見出し画像

掌編 終末の時に

神話部お題 【薬】
千文字(以内)小説

 終末の時に

 そよぐ海風に揺れるヤシ。島の陽気は今日も上々だった。
 そろそろ日が落ち始める時刻になって、ケオニはのっそりとベッドから起き上がり、肘掛け椅子に体を預けていた。

「おじいちゃん、薬の時間だよ」

 孫のカイが声をかける。

「おお、カイ。丁度いい、イプヘケを持ってきてくれるか?」
「ん?なんでまた」カイが笑う。
「気分がいいんでな、叩きたくなった」

 カイがイプヘケと言う楽器を持ってくると、よっと声をたててケオニは足の間に楽器を挟んだ。
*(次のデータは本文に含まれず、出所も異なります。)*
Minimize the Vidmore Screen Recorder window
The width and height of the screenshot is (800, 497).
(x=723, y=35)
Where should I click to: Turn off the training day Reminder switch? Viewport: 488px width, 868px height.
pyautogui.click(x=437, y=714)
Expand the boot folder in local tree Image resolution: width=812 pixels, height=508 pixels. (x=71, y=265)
「もう随分と叩いてないんじゃない?」愛おしそうにイプヘケを撫でるケオニの手元を見つめながらカイが尋ねる。

「なぁに、慣れたものよ」そう言うと、ケオニはゴツゴツした手でポンと音を鳴らした。
 古典フラのカヒコでは、詠唱(チャント)とイプヘケの伴奏に合わせて神に踊りを捧げる。昔、ケオニはイプヘケの奏者としてフラの一旦を担っていた経験を持つ。いや、土地の者はみなフラの何らかに関わっていたものなのだ。
 ポップな音楽を好むカイであっても土地の子だ。祖父が鳴らすイプヘケの音に聴き入った。
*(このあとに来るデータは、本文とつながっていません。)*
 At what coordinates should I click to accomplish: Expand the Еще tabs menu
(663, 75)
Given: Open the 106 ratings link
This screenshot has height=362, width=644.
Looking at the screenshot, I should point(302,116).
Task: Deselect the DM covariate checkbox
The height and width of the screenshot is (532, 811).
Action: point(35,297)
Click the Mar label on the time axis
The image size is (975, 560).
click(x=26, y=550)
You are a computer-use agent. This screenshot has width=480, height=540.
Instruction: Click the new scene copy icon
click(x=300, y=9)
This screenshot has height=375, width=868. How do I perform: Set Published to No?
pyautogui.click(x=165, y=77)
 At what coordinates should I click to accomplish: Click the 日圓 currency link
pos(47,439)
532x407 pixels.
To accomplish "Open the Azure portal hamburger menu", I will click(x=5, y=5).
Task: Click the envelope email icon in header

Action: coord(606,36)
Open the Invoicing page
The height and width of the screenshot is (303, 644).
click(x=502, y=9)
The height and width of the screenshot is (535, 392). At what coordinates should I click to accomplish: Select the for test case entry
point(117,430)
「そうそうおじいちゃん、薬だってば」思い出したようにカイが言った。

 ケオニは心臓がよくない。いや、既に臓と名の付くあらゆるものが駄目になっていた。

「そうだったな、すまない」そう言ってケオニは数粒の薬を水で飲み下す。

「やれやれ、昔はアヴァだったがなぁ。あれは何にでも良く効く」

 アヴァは水に溶いて飲む嗜好品で、程よい鎮静効果があるために、民間療法の薬としても使われていた。
 神話の神々もこのアヴァが大好きで、島の収穫祭などでは、アヴァとフラカヒコで神々をもてなしたものだった。

「なあ、今夜あたりアヴァが飲みたいなぁ」

「でもおじいちゃん、あれはお医者さんに……」そこまで言ってカイは老人の背中を見つめた。
「わかったよ。お母さんに言っておくね」

「ありがとうよ、カイ」

 いつの間にかカイも大きくなったものだとケオニは目を細めた。いつか島を出ていくのかも知れない。代々受け継いできた小さなコーヒー農場をケオニは思い浮かべた。

ーー いや、しっかり生きていけばそれが一番だーー

「カイよ。どうだ、学校は楽しいか?」

「なんだよいきなり。うん、まあまあさ」そう言ってカイは頭を掻いた。

「そうか、そいつは良かった」
 ケオニはニコリとして再びイプヘケを抱き寄せた。カイが部屋を出て行き、そのまま時間の進む空を眺める。

 そして静かに目を閉じたのだった。

〈了〉


◆◇ ◆◇ ◆◇ ◆◇ ◆◇ ◆◇

フィクションです。


●アヴァとは
南太平洋の島々で飲まれており、軽い酩酊状態を感じる。こしょう科の植物で、根をすり潰し水に溶いて飲む。
アルコールでは無いものの、神様の美酒とも言われる。四大神のカネとカナロアは、とりわけ好きだったと神話の中で語られる。ハワイ以外の地域ではカヴァと言う場合が多い。

日本では無承認無許可医薬品として、監視対象となっている。また、輸入禁止とする国もある。

●イプヘケとは
イプはひょうたんを意味し、これを楽器にしたもの。
フラでは小さめのイプを持ちながら踊る場合もあるが、伴奏専用のイプヘケは50センチ程度の大きさがある。上部(ヘケ)があるか無いかの違い。